Figure 7. Genes encoding CXCR2 ligands are highly expressed by spontaneous intestinal tumors and form part of the secretome of Apc^Min/+ adenomas.

(A and B) Relative mRNA expression of Cxcr2 and its ligands in tumors from Apc^Min/+ (A) and AhCreER;Apc^fl/+;Pten^fl/fl (B) mice. Tumors from AhCreER;Apc^fl/+;Pten^fl/fl mice were harvested approximately 50 days after cre activation (4 i.p. injections of cre inducers) and categorized as invasive (Inv) or noninvasive based on examination of intestinal tissue and confirmed by microscopic examination of H&E-stained sections.

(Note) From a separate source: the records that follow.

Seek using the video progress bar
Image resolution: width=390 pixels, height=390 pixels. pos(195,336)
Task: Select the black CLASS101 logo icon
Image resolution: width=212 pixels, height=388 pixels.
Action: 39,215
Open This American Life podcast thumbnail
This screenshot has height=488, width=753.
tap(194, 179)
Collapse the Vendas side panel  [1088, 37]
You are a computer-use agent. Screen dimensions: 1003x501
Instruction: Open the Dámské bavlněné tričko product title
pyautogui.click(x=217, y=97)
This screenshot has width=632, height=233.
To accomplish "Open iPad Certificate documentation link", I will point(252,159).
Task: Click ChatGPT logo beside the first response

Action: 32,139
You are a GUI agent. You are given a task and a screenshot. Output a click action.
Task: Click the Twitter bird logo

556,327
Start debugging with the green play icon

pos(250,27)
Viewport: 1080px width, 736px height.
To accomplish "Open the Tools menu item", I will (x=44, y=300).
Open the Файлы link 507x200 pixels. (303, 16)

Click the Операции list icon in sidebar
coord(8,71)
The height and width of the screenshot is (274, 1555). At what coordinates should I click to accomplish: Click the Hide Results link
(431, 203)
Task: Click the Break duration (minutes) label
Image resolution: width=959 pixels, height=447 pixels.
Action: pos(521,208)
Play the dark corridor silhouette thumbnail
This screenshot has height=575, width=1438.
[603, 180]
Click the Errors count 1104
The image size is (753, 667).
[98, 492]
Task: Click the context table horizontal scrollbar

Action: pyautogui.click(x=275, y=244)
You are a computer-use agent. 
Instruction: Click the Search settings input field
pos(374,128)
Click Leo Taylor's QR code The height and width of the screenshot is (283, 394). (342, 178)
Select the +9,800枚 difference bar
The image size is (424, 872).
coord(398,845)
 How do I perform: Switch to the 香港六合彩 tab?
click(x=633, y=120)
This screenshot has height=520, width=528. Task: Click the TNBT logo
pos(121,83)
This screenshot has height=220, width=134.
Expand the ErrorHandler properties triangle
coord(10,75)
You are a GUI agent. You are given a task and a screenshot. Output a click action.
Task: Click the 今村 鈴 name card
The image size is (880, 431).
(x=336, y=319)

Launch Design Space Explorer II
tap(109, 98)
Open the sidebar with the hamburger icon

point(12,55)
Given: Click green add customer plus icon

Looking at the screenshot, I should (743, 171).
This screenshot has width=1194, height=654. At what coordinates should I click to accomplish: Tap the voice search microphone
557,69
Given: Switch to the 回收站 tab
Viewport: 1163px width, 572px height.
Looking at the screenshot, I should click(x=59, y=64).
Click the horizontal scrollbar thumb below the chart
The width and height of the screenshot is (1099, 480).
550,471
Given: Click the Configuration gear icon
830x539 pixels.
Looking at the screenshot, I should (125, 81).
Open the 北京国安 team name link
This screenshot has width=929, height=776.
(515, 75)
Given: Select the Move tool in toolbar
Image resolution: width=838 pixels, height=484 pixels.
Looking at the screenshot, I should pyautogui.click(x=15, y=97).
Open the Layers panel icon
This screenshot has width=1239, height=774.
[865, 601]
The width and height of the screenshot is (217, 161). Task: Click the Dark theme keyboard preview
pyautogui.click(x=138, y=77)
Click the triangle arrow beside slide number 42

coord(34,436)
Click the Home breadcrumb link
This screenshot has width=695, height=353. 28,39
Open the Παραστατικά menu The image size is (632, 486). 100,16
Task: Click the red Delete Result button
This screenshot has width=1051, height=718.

Mean expression in adjacent normal tissue (C) is set to 1. (C) CXCL1, CXCL2, and CXCL5 protein in lysates of Apc^Min/+ adenomas and resting normal intestine from C57BL/6 mice, measured by ELISA. (D) Mouse cytokine antibody arrays were exposed to conditioned media from cultures of WT intestinal crypts or Apc^Min/+ adenomas, and fluorescence intensity on anti-CXCL1, -CXCL2, -CXCL5, and -CXCL7 Ab was read on a microarray scanner (n = 5 per group). *P < 0.05, **P < 0.01, ***P < 0.001, Mann-Whitney test (A, C, and D) or 1-way ANOVA with multiple comparison post-test (B). Box and whisker plots show median (lines within boxes), interquartile range (bounds of boxes), and upper and lower range (whiskers).